Paus Leo XIV menyampaikan berkatnya di akhir audiensi dengan para peserta Jubilee Tim Sinode dan Badan Partisipasi di Aula Paulus VI, di Vatikan, 24 Oktober 2025. (AP Photo/Alessandra Tarantino)
Hal ini didukung oleh konferensi para uskup Amerika Latin yang berpengaruh, yang dikenal sebagai CELAM, di mana Luciani menjadi direktur Pusat Teologi Biblika-Pastoral, serta Sekolah Teologi Jesuit, Konfederasi Religius Amerika Latin dan Karibia, dan Observatorium Sinodalitas Amerika Latin.
Kursus online gratis yang diadakan oleh inisiatif ini mengenai temuan-temuan Sinode tentang Sinodalitas telah menarik lebih dari 5.000 siswa sejak peluncurannya pada 20 Oktober. Tema-tema yang diangkat dalam Sinode Sinode ini sudah tidak asing lagi bagi kita, seperti akuntabilitas dan transparansi, pengelolaan konsensus dan perbedaan pendapat, kepemimpinan perempuan dan tata kelola bersama serta pengambilan keputusan bersama. Beberapa pejabat yang terlibat dalam Sinode Sinodalitas akan muncul dalam modul, termasuk Suster Nathalie Becquart dan Kardinal Mario Grech, Jean-Claude Hollerich dan Roberto Repole.
Bahkan di luar program sinode formal ini, lembaga-lembaga Katolik memasukkan sinodalitas ke dalam budaya mereka. Erick Rubalcava, kepala misi dan identitas Katolik untuk sekolah-sekolah Keuskupan Agung Los Angeles, mengatakan bahwa penerapan sinodalitas berarti “meningkatkan tanggung jawab bersama dalam pelayanan di antara para pendeta, pendidik, orang tua, dan siswa.”

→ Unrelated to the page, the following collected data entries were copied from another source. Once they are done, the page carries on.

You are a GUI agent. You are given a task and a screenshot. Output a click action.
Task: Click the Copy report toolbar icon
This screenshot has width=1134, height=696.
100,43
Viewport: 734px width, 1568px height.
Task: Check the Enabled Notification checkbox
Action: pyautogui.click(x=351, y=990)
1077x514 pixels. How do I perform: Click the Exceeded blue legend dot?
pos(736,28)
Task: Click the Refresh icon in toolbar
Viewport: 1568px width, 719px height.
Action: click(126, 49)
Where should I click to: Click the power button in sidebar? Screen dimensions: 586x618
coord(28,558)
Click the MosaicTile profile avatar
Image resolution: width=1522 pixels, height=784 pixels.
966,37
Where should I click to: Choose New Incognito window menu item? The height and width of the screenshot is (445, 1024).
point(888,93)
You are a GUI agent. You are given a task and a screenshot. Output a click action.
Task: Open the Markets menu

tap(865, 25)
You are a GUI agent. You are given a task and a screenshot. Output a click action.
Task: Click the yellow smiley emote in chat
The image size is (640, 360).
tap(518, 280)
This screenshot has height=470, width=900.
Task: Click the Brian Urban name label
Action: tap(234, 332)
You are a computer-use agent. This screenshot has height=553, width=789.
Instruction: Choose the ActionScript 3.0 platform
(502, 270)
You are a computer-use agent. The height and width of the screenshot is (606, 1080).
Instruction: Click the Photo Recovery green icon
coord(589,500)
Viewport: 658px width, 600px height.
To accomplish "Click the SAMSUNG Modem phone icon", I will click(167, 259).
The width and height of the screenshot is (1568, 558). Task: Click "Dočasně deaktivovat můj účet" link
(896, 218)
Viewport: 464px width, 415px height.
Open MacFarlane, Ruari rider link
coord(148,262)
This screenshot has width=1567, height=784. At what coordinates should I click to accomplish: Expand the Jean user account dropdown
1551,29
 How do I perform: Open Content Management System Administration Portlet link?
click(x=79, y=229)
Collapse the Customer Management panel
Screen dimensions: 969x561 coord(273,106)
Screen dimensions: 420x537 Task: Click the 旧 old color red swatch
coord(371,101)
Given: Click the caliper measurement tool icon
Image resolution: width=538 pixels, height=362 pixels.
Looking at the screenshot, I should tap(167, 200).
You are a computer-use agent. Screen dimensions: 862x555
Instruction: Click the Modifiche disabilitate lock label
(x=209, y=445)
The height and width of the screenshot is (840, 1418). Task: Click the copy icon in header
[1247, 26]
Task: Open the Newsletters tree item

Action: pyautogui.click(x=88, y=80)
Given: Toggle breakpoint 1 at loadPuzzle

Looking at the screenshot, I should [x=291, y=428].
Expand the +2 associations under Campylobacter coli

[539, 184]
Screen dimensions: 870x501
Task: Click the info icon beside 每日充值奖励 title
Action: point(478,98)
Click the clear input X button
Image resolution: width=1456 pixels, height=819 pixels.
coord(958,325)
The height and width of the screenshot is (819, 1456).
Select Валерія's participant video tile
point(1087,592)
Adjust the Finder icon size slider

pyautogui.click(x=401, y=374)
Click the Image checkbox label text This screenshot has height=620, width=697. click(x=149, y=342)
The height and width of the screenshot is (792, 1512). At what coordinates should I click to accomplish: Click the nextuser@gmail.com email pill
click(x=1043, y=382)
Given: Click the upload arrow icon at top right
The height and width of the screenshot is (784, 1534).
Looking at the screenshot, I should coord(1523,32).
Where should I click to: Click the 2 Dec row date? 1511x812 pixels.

Ia dan pengawas sekolah-sekolah keuskupan agung, Paul Escala, mengatakan bahwa pendekatan sinode adalah kunci misi evangelisasi mereka. Banyak keluarga di sekolah menengah Katolik mungkin tidak terlibat aktif di paroki tempat mereka mengalami sinodalitas, kata Escala. Memberi mereka suara dan mengaktifkan “rasa memiliki terhadap gereja” adalah bagian dari evangelisasi, tambahnya.
“Ini adalah sinodalitas yang hidup melalui kacamata sekolah Katolik sebagai masa depan gereja,” kata Escala.